_What is being asked:_ Leave out the pictures and repeat exactly the lines from the one containing "The width and" through the end of the records.

_Data section:_
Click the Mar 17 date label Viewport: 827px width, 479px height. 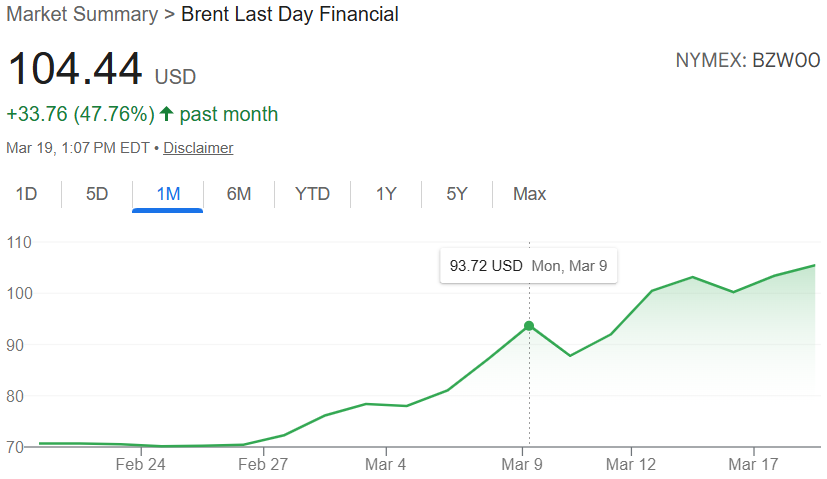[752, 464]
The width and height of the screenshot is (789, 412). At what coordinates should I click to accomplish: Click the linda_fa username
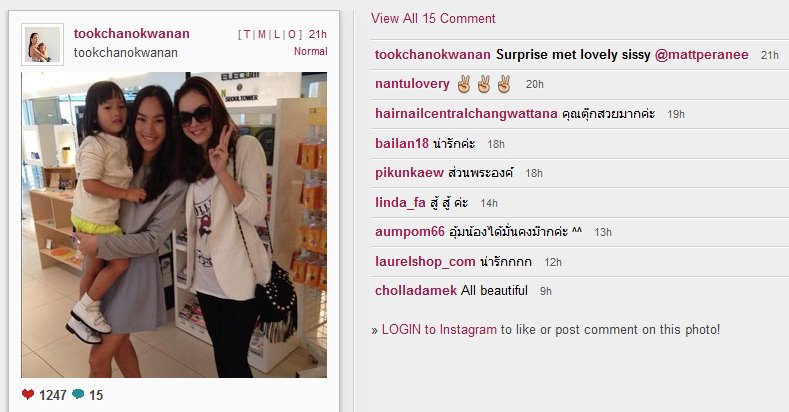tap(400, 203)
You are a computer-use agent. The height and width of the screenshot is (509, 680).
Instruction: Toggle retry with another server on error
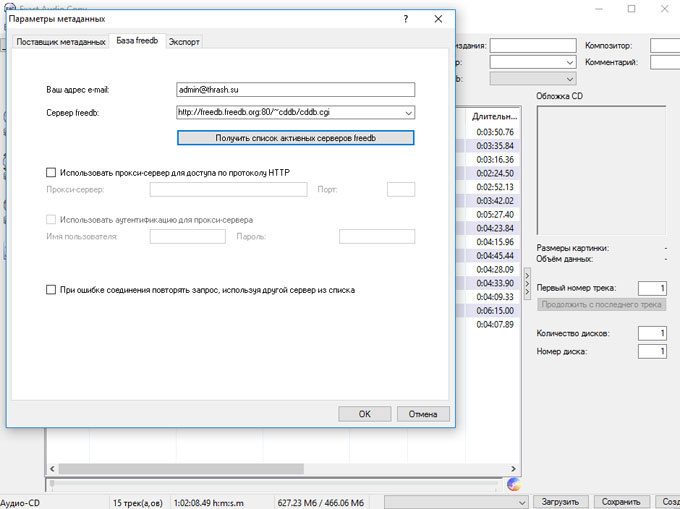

_Solution:_
The width and height of the screenshot is (789, 412). At what coordinates should I click to accomplish: Click the linda_fa username
tap(400, 203)
You are a computer-use agent. The height and width of the screenshot is (509, 680).
Instruction: Toggle retry with another server on error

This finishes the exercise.